**YOUR GOAL:** Give back exactly the stretch of data below from the line holding "Image resolution: width=1200" through the line holding "Click the RSI", both ends included, and leave the remaining lines out.

# # #

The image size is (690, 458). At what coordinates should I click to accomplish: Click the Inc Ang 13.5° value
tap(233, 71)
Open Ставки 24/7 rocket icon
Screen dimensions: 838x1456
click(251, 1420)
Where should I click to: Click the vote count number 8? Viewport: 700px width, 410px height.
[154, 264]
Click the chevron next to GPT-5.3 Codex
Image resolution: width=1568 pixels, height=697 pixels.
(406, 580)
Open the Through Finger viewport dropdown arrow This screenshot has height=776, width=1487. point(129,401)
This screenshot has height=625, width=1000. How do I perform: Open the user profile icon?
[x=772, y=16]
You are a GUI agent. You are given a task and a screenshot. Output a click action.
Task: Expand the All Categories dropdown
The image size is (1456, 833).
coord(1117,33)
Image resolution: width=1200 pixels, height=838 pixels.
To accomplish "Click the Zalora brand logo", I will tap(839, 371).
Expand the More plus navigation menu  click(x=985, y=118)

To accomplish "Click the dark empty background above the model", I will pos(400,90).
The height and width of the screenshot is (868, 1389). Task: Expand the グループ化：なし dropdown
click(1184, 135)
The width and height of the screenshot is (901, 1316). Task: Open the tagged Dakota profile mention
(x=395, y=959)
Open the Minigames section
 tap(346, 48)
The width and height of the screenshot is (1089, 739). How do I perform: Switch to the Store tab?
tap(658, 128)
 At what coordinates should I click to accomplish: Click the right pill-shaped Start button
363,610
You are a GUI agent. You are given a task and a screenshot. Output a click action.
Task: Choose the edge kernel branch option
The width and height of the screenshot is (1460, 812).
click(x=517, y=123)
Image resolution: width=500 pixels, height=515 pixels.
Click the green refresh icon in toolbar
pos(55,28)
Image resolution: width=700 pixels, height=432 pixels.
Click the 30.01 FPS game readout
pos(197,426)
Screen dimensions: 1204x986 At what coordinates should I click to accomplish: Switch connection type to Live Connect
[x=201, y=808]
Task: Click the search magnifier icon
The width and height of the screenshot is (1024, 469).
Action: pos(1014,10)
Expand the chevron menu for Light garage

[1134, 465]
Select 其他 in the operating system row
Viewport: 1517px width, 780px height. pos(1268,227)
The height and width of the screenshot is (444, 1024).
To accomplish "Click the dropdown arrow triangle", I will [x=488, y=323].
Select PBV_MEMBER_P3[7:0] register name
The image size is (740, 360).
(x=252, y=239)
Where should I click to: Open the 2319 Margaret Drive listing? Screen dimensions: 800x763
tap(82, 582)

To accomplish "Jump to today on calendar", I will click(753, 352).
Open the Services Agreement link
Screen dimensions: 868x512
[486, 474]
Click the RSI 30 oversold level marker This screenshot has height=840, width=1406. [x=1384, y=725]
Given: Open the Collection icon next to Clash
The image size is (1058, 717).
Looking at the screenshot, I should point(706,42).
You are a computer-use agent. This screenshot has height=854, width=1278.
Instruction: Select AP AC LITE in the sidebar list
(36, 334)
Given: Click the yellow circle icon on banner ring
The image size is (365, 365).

# # #

**EXPECTED ANSWER:**
Image resolution: width=1200 pixels, height=838 pixels.
To accomplish "Click the Zalora brand logo", I will tap(839, 371).
Expand the More plus navigation menu  click(x=985, y=118)

To accomplish "Click the dark empty background above the model", I will pos(400,90).
The height and width of the screenshot is (868, 1389). Task: Expand the グループ化：なし dropdown
click(1184, 135)
The width and height of the screenshot is (901, 1316). Task: Open the tagged Dakota profile mention
(x=395, y=959)
Open the Minigames section
 tap(346, 48)
The width and height of the screenshot is (1089, 739). How do I perform: Switch to the Store tab?
tap(658, 128)
 At what coordinates should I click to accomplish: Click the right pill-shaped Start button
363,610
You are a GUI agent. You are given a task and a screenshot. Output a click action.
Task: Choose the edge kernel branch option
The width and height of the screenshot is (1460, 812).
click(x=517, y=123)
Image resolution: width=500 pixels, height=515 pixels.
Click the green refresh icon in toolbar
pos(55,28)
Image resolution: width=700 pixels, height=432 pixels.
Click the 30.01 FPS game readout
pos(197,426)
Screen dimensions: 1204x986 At what coordinates should I click to accomplish: Switch connection type to Live Connect
[x=201, y=808]
Task: Click the search magnifier icon
The width and height of the screenshot is (1024, 469).
Action: pos(1014,10)
Expand the chevron menu for Light garage

[1134, 465]
Select 其他 in the operating system row
Viewport: 1517px width, 780px height. pos(1268,227)
The height and width of the screenshot is (444, 1024).
To accomplish "Click the dropdown arrow triangle", I will [x=488, y=323].
Select PBV_MEMBER_P3[7:0] register name
The image size is (740, 360).
(x=252, y=239)
Where should I click to: Open the 2319 Margaret Drive listing? Screen dimensions: 800x763
tap(82, 582)

To accomplish "Jump to today on calendar", I will click(753, 352).
Open the Services Agreement link
Screen dimensions: 868x512
[486, 474]
Click the RSI 30 oversold level marker This screenshot has height=840, width=1406. [x=1384, y=725]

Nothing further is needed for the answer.